What to work on -> Whenever the string "agent" appears in a line below, please copy the line out.
>>>>>
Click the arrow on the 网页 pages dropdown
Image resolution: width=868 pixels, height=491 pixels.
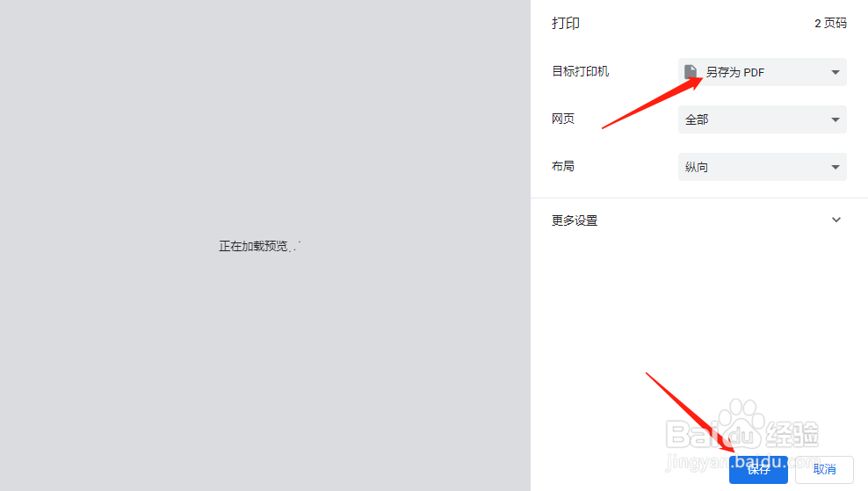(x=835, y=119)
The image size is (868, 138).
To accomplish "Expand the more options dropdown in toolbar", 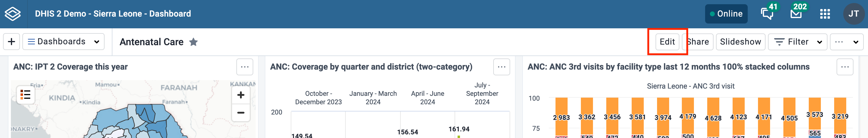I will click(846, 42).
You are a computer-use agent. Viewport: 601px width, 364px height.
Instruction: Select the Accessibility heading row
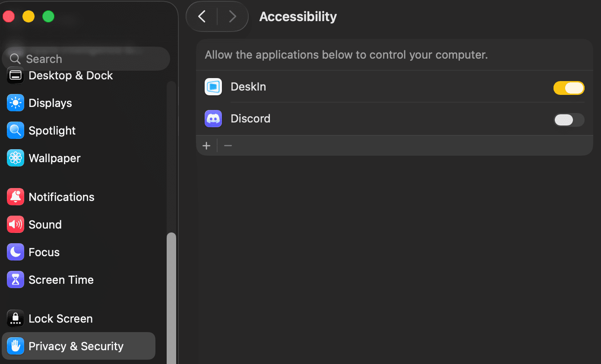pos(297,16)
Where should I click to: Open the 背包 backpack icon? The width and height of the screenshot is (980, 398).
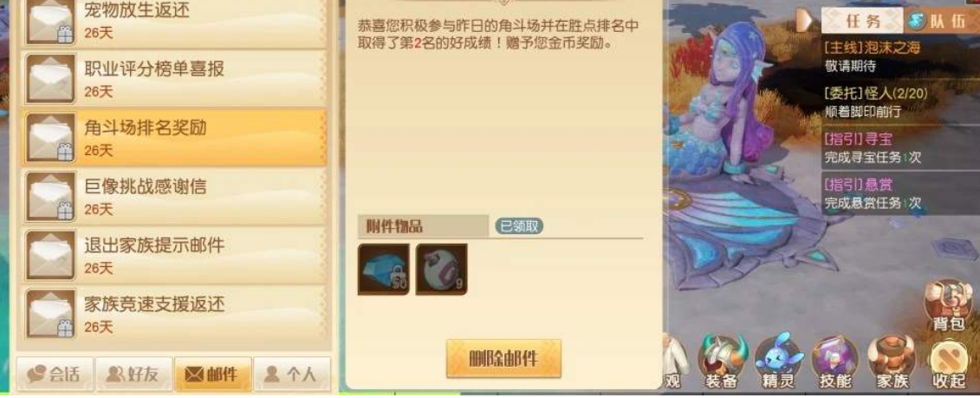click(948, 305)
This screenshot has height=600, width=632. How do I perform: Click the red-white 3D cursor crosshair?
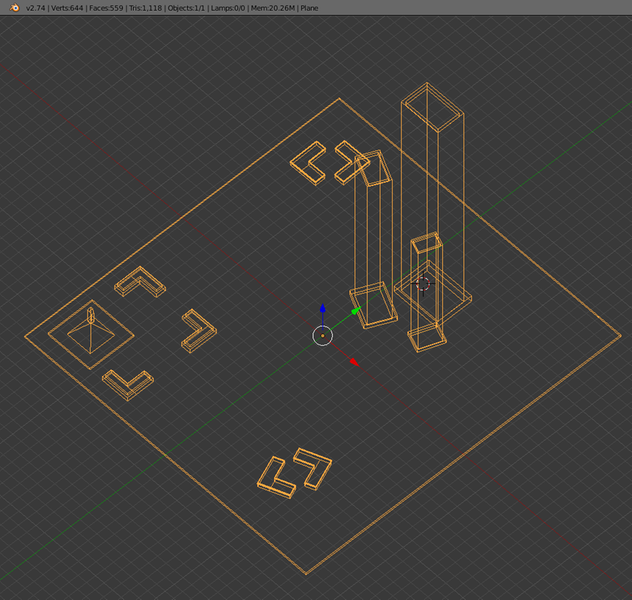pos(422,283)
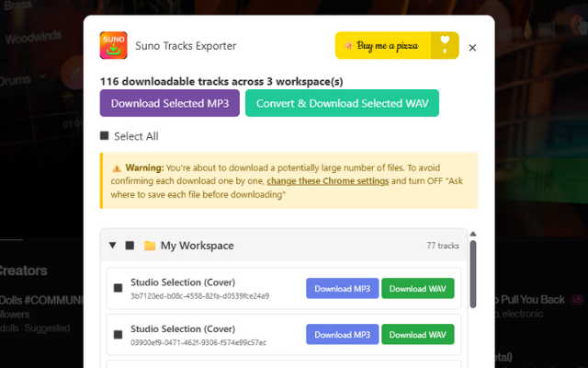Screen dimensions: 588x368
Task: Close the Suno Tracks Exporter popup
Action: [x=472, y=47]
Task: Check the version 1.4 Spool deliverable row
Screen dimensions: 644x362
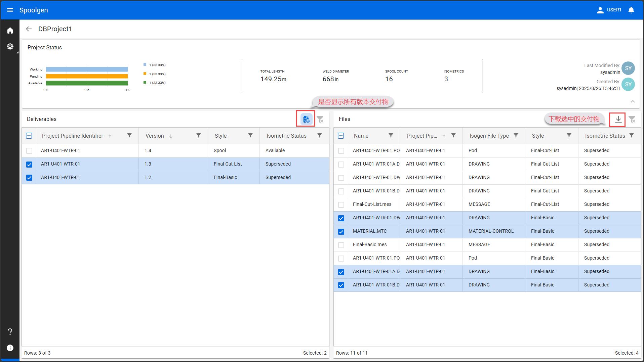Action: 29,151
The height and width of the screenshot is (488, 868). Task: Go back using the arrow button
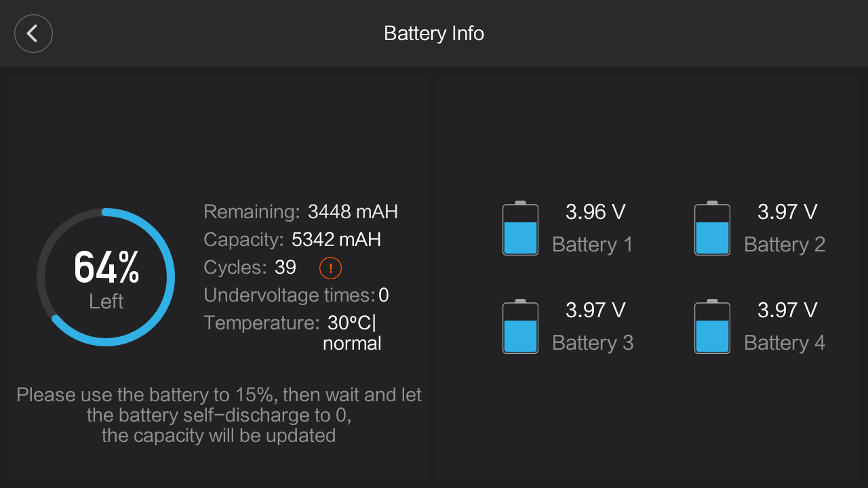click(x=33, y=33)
<<<<<
>>>>>
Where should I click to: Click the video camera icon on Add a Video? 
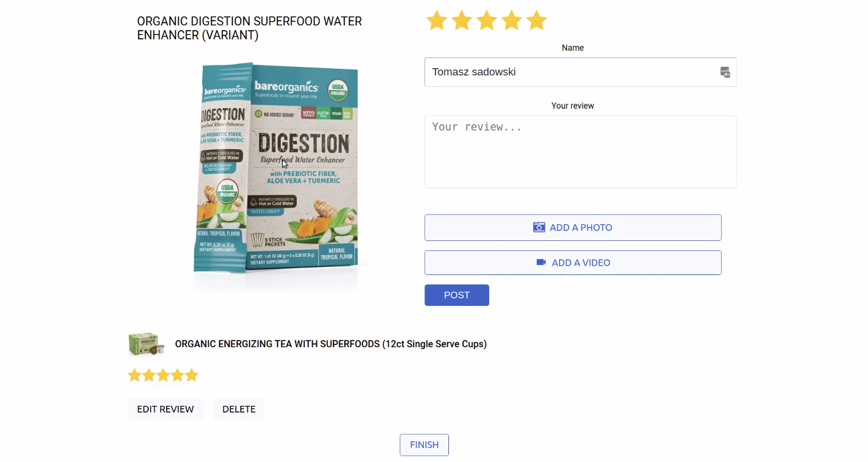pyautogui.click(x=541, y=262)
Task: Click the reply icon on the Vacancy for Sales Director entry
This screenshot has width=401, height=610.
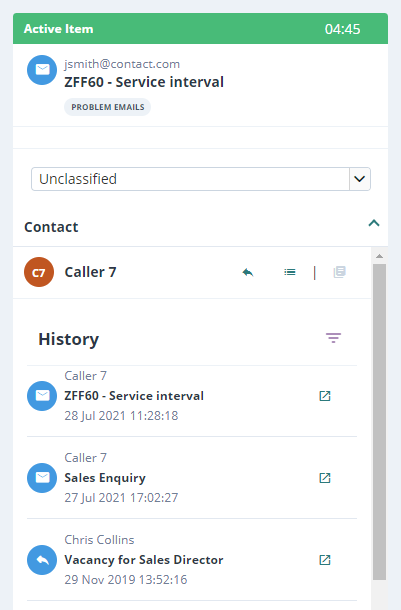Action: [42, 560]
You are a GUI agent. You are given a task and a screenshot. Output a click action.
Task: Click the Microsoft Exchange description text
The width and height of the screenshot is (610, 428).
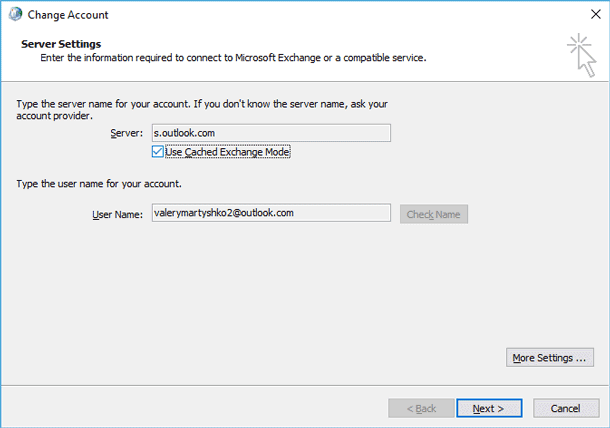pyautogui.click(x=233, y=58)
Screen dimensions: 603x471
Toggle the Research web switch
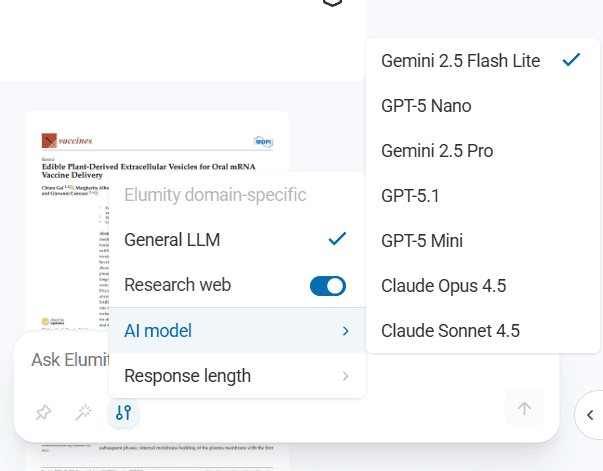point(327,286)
<<<<<
Your solution ->
You are a computer-use agent. Viewport: 601px width, 364px height.
You are a GUI agent. You are given a task and a screenshot. Output a click action.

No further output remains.